## Work required
Pictures are to be omitted. Output only the lines from the one containing "Viewport: 600px width, 450px" through the end of the data, word for word.

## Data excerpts
++++

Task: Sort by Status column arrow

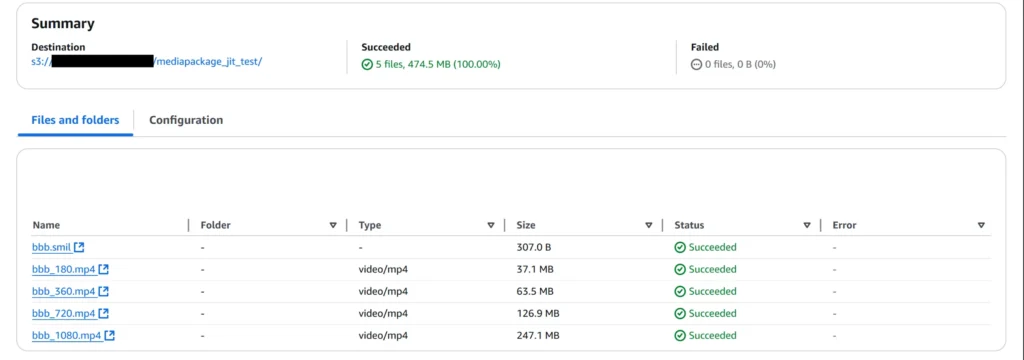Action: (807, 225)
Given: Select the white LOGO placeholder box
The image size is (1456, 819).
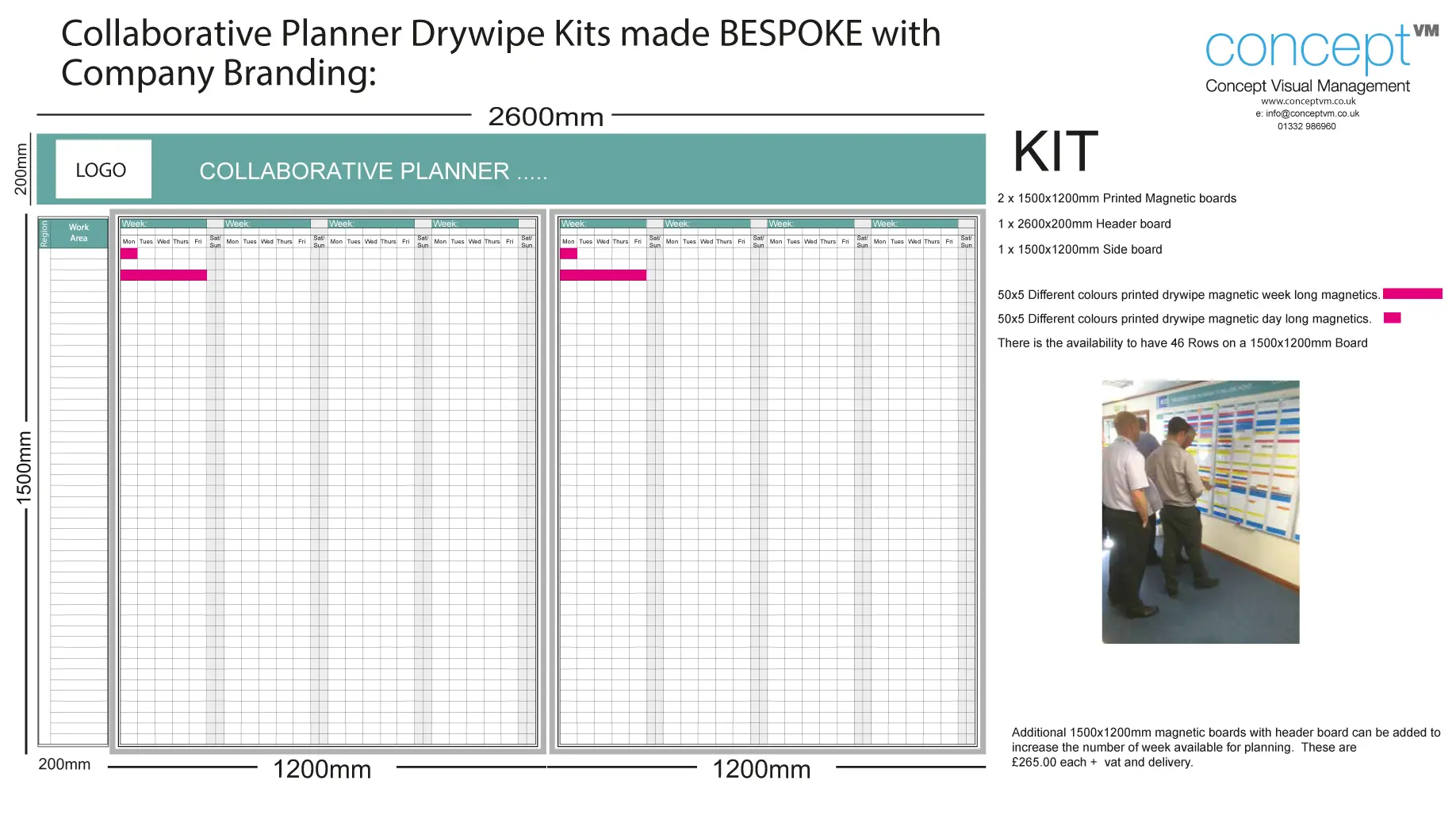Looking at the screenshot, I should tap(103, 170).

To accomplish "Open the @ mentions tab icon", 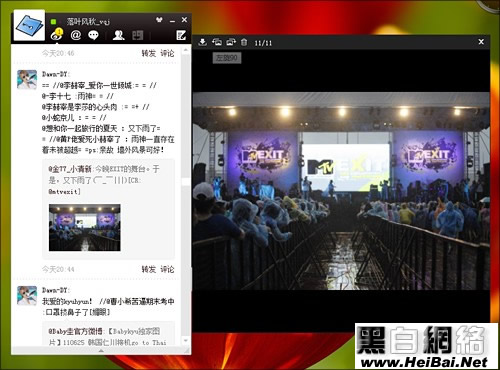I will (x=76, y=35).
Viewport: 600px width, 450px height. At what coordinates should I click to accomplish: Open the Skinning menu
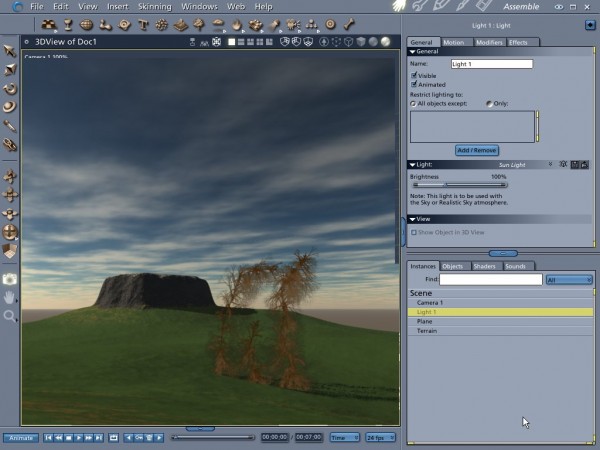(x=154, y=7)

++++

## Result below
Viewport: 600px width, 450px height. At what coordinates should I click to accomplish: Open the Skinning menu
(x=154, y=7)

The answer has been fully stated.